TASK BRIEF: Pick out every line in the data below that contains the string "click", and copy each one. Case counts.

Document and screenshot pointing entries:
*****

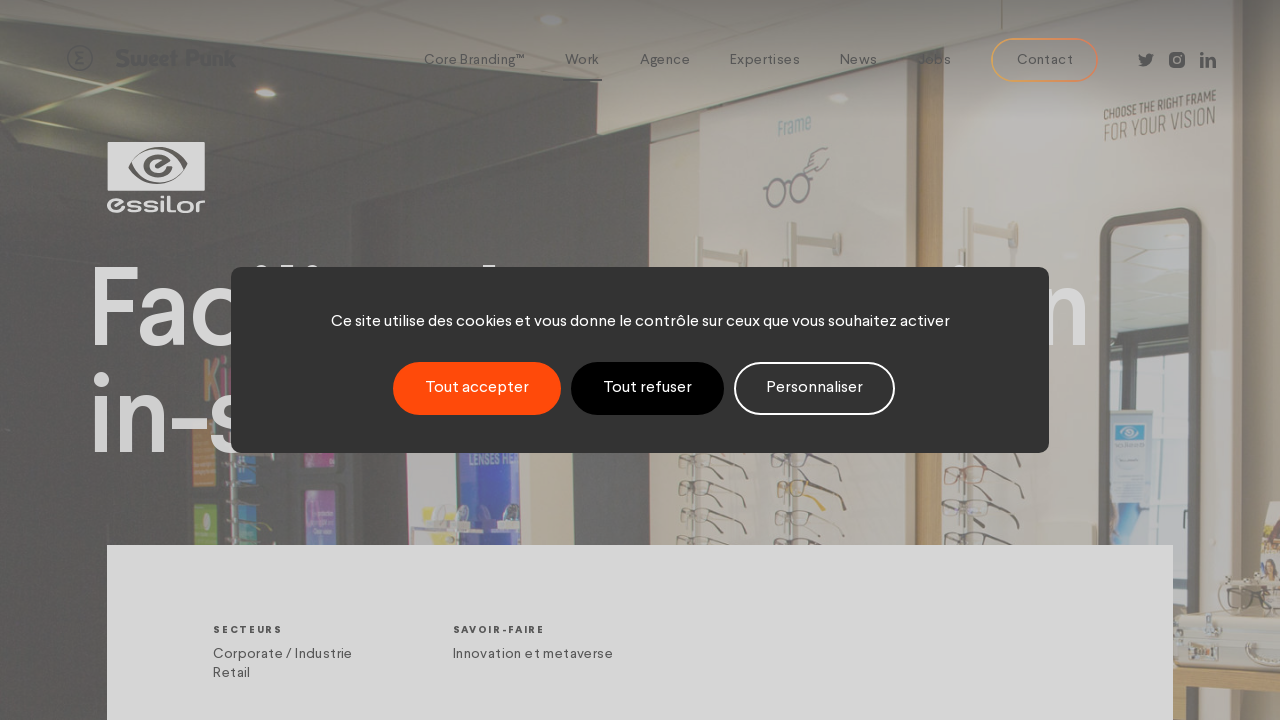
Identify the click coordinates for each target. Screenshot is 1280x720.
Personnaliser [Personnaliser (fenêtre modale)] (814, 388)
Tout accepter (477, 388)
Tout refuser (647, 388)
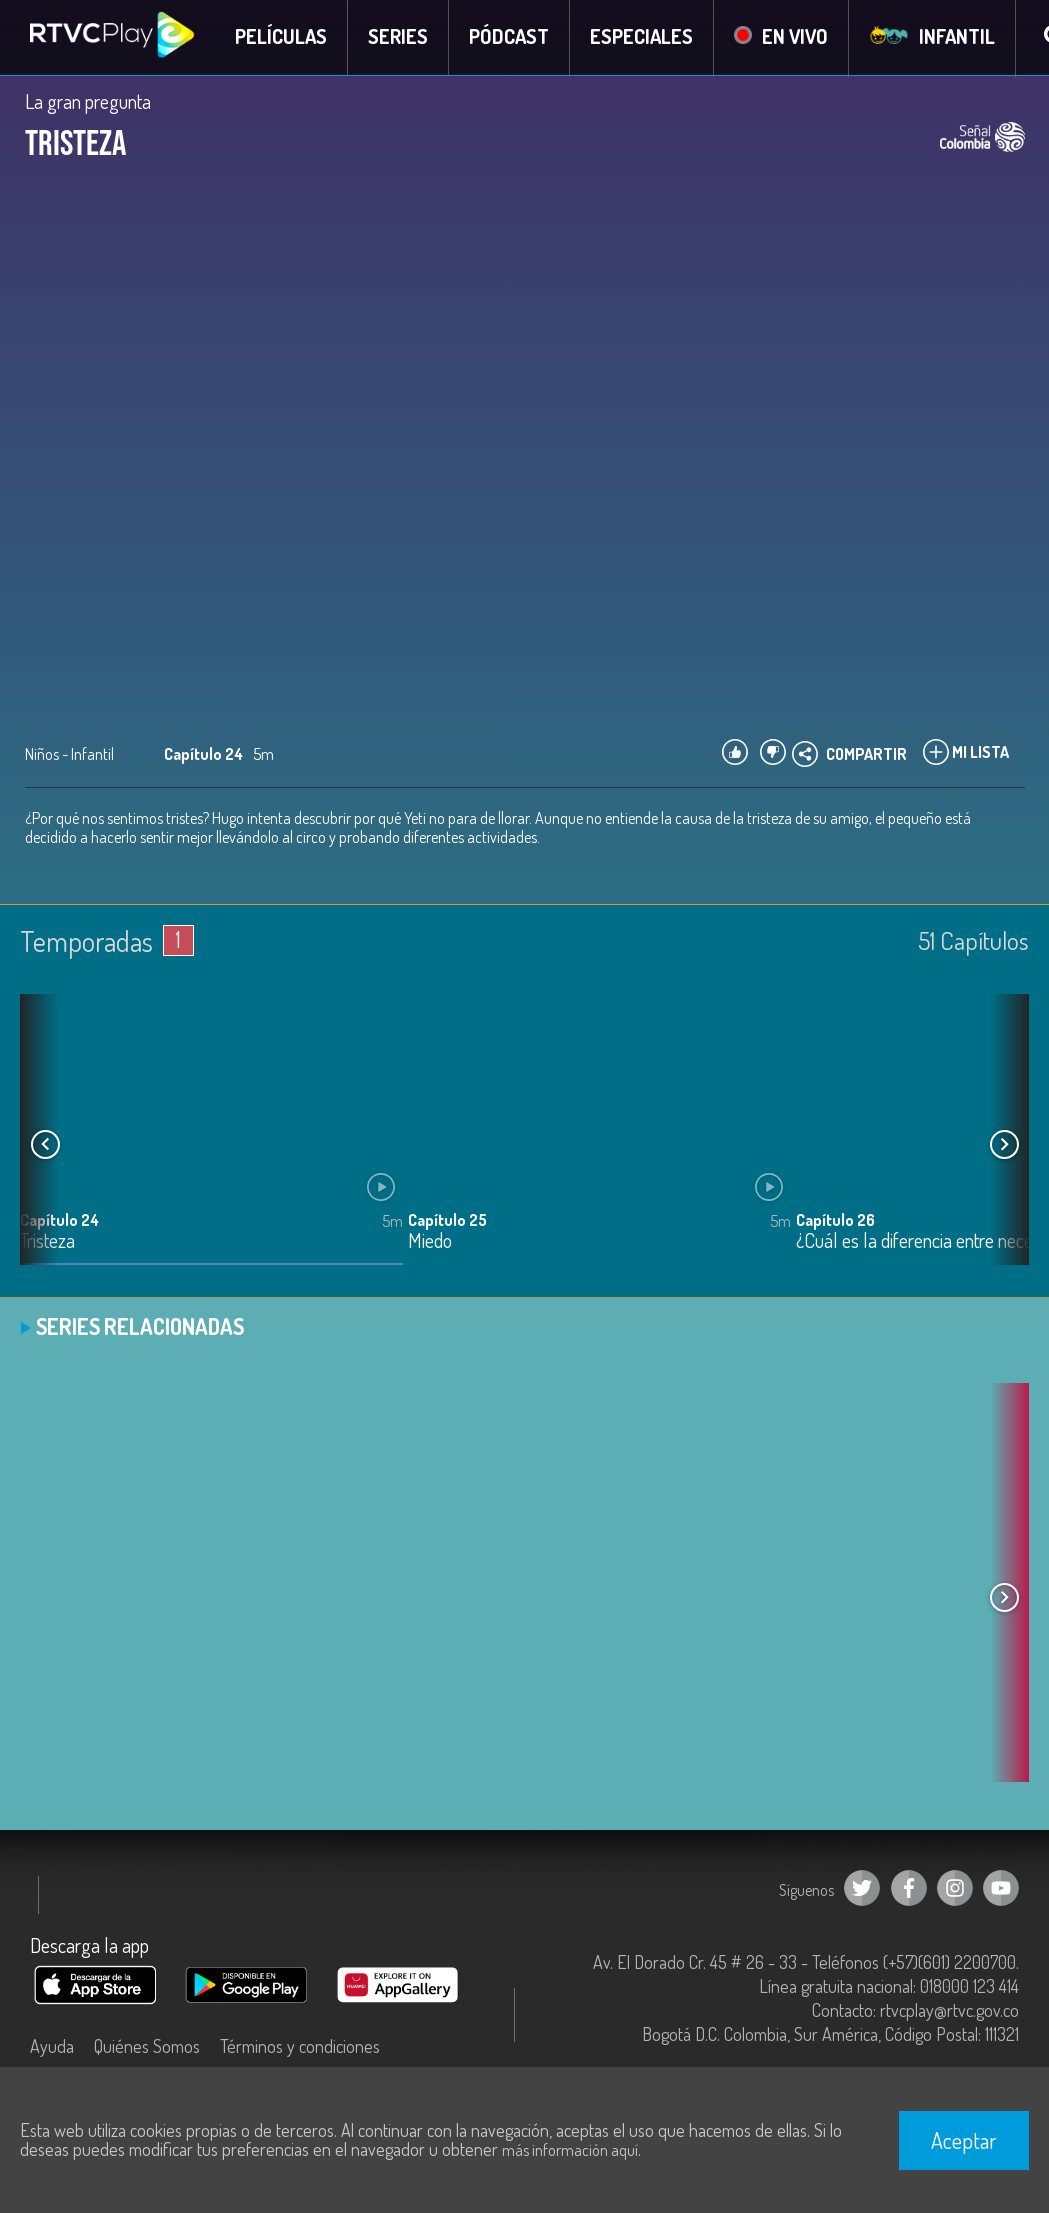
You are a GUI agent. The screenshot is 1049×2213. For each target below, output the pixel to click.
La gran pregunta (88, 102)
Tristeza (47, 1242)
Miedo (430, 1242)
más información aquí (570, 2150)
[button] (1004, 1146)
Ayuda (52, 2047)
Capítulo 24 (59, 1221)
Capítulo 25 (447, 1221)
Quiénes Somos (147, 2047)
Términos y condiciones (300, 2047)
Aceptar (964, 2140)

*****

RESPONSE TO THE TASK:
Identify the click coordinates for each target. Screenshot is 1280x720.
You are a GUI agent. The screenshot is 1049×2213. For each target below, output the pixel to click.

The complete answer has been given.